Une réforme majeure pour l’équité scolaire
Le gouvernement du Bénin a franchi une étape historique dans sa stratégie de promotion sociale. Lors du Conseil des ministres tenu le mercredi 3 juin 2026, les autorités ont officialisé la suppression totale des frais de scolarité pour les jeunes filles inscrites dans le cycle secondaire public, qu’il s’agisse de l’enseignement général, technique ou professionnel. Cette mesure entrera en vigueur dès la rentrée 2026-2027.

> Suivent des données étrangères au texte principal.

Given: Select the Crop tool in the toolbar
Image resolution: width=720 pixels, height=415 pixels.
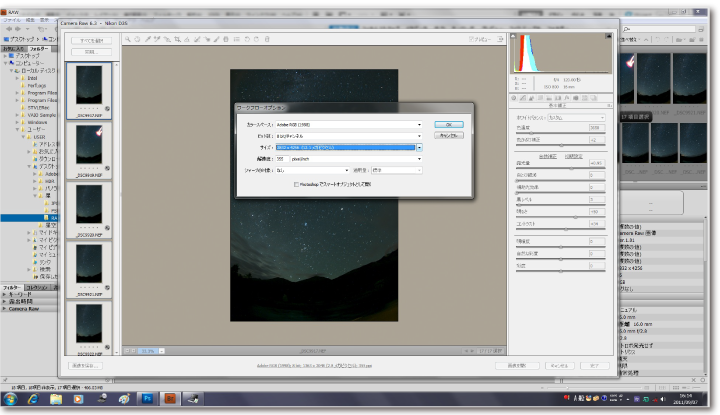Looking at the screenshot, I should (x=178, y=39).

Portée par la vision de Patrice Talon, cette initiative vise à transformer le paysage éducatif national en éliminant définitivement les obstacles financiers qui entravent le parcours scolaire des filles. Elle fait suite à des phases expérimentales réussies et s’étend désormais à l’ensemble du territoire béninois.
Lutter contre le décrochage et les vulnérabilités sociales
L’instauration de cette gratuité universelle répond à une problématique persistante : l’arbitrage financier des familles qui, en période de précarité, privilégient souvent la scolarisation des garçons. En garantissant l’accès gratuit aux collèges et lycées, l’État assure le maintien des filles dans le système éducatif jusqu’à l’obtention de leurs diplômes de fin de cycle.
Au-delà de l’aspect purement pédagogique, cette réforme constitue un levier de protection sociale. Elle permet de réduire significativement les risques liés aux mariages précoces, aux grossesses non désirées en milieu scolaire et à l’exploitation économique des mineures, offrant ainsi aux jeunes filles un avenir plus sûr et autonome.
Priorité aux compétences techniques et professionnelles
Un volet essentiel de cette décision concerne l’Enseignement technique et la formation professionnelle (ETFP). Dans un contexte de transformation économique marqué par l’essor de la zone industrielle de Glo-Djigbé, le Bénin mise sur le renforcement du capital humain féminin.
- Déconstruction des préjugés : Inciter les filles à s’orienter vers des métiers industriels et technologiques, souvent perçus comme masculins.
- Insertion économique : Garantir une meilleure adéquation entre la formation et les besoins réels du marché de l’emploi.
Les impératifs pour une mise en œuvre réussie
Le déploiement de cette politique d’envergure pour la rentrée 2026-2027 nécessite une coordination rigoureuse entre les services financiers et les administrations scolaires. Plusieurs défis structurels doivent être relevés :
- Le versement effectif et rapide des subventions étatiques pour compenser la perte de revenus des établissements publics.
- L’adaptation des infrastructures d’accueil face à l’augmentation prévisible du nombre d’élèves.
- Le renforcement du corps enseignant qualifié pour préserver les standards de qualité pédagogique.
En investissant massivement dans l’éducation des filles, le Bénin s’aligne sur les objectifs internationaux de développement durable, affirmant sa volonté de bâtir une société plus égalitaire et prospère.